Case studies do indicate the possibility or plausibility of an
effect. Unfortunately, such studies cannot address whether an effect
is common or widespread among building occupants. Results from
nonreproduced studies may be false or are not confirmed by
well-designed follow-up studies. In large epidemiological studies,
general symptoms have been associated with moisture-damaged and
presumably moldy buildings. Many of the reported symptoms are
subjective and difficult to quantify. Results are confounded by the
fact that the association is general, and mold is not the only
possible cause of the symptoms. Neither condition proves that mold
is not a cause.
Since much remains unproven, controversy has developed around the
presumed health effects attributed to mycotoxins. This controversy
is intensified since the health effects are often serious and
sometimes are claimed to be permanent. Dampness in buildings is
associated with respiratory effects, but the extent to which mold
contributes to these effects is unknown. Some health effects from
mold exposure remain controversial because of the potentially
significant consequences; yet crucial and legitimate scientific
questions remain unanswered. Our incomplete knowledge of
noninfectious health effects related to mold exposure is due to
limited research support and lack of documented health effects in
the context of well-defined exposures. Bear in mind that
environmental investigations must also be interpreted in context
with medical and epidemiological information for infectious diseases
from environmental sources. For example, finding Legionella
colonization of a water supply serving an immunocompromised
population would have potential health significance whether or not
there were cases of infection, but finding mold spores in ambient
air has little significance unless people are getting sick from
direct exposure.
Why are there
no standards for mold exposure? Health
hazards from exposure to environmental molds and their metabolites
relate to four broad categories of chemical/biological attributes.

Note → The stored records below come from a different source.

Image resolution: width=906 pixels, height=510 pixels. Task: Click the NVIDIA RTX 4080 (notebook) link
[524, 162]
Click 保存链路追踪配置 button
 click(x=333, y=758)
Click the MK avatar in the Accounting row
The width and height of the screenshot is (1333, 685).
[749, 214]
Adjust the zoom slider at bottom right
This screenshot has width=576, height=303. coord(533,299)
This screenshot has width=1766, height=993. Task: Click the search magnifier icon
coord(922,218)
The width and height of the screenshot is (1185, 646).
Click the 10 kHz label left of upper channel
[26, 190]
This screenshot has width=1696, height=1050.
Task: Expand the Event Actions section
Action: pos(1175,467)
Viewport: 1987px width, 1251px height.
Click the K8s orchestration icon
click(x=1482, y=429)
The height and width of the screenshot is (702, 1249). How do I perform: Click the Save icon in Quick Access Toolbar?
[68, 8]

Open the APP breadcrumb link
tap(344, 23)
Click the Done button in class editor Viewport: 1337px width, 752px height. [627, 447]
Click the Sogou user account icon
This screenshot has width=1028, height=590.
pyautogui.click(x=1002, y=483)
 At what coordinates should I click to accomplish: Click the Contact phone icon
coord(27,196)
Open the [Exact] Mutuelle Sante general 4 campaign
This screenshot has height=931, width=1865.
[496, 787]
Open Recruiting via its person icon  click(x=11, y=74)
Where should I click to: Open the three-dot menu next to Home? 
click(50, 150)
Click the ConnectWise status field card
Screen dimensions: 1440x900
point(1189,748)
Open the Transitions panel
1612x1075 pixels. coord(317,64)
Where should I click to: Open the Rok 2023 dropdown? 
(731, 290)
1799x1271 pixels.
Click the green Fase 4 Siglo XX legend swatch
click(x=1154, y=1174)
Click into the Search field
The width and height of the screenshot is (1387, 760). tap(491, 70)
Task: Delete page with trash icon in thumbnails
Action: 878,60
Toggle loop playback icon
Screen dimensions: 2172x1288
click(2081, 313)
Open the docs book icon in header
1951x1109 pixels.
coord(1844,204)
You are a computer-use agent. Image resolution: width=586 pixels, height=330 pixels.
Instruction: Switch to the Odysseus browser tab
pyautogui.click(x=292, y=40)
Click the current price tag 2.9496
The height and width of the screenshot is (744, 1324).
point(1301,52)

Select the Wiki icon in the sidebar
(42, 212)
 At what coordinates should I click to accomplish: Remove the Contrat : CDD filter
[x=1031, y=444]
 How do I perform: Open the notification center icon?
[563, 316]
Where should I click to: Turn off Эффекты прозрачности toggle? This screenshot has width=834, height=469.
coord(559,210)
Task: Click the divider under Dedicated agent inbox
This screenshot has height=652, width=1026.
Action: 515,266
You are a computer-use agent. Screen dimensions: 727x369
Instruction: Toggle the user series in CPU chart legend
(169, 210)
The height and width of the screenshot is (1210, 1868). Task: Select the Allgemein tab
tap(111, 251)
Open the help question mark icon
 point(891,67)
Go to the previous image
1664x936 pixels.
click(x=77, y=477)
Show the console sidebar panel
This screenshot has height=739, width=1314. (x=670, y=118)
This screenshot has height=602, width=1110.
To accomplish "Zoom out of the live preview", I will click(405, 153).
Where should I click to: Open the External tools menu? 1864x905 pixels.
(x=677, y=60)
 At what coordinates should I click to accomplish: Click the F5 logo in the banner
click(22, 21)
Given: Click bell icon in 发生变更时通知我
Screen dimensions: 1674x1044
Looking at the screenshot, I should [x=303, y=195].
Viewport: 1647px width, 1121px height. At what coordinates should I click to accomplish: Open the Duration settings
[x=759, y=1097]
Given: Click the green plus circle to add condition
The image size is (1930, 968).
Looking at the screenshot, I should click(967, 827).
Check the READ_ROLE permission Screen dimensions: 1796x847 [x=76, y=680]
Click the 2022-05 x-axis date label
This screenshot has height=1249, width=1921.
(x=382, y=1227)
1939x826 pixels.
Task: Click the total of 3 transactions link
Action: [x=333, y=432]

These materials may be: 1) irritants, 2) allergens, 3) toxins, and
rarely 4) pathogens. Different mold species may be more or less
hazardous with respect to any or all of these categories. However,
risks from exposure to a particular mold species may vary depending
on a number of factors. Uncertainty is complicated further by a lack
of information on specific human responses to well-defined mold
contaminant exposures. In combination, these knowledge gaps make it
impossible to set simple exposure standards for molds and related
contaminants.
What are the
knowledge gaps concerning mold exposure and its health effects? Chief
among our knowledge gaps are: (1) defining how mycotoxins affect
human health and (2) the health risks associated with mycotoxin,
microbial volatile organic compound, allergen, and glucan exposures,
particularly the proposed response to Stachybotrys mycotoxins
associated with hemosiderosis.
However, the etiology of infectious fungi is relatively well
understood. Conversely, mechanisms responsible for allergic
sensitization, contact dermatitis, hypersensitivity pneumonitis, and
inhalation fevers vary from incompletely characterized to entirely
unknown. Predisposing host factors, presumably under genetic
control, influence individual susceptibility to environmental
exposures. The psychogenic/psychosocial contribution to mold-related
illness remains elusive.
The lack of meaningful exposure limits for most indoor air quality
contaminants is a major obstacle to establishing regulatory
standards for individual exposure to airborne contaminants. The same
is certainly true for molds. Until microbiological methods for
demonstrating mold concentrations in the environment are
standardized and reproducible, epidemiological studies necessary to
determine dose-response can only suggest association, not cause and
effect, with respect to mold exposures and health effects.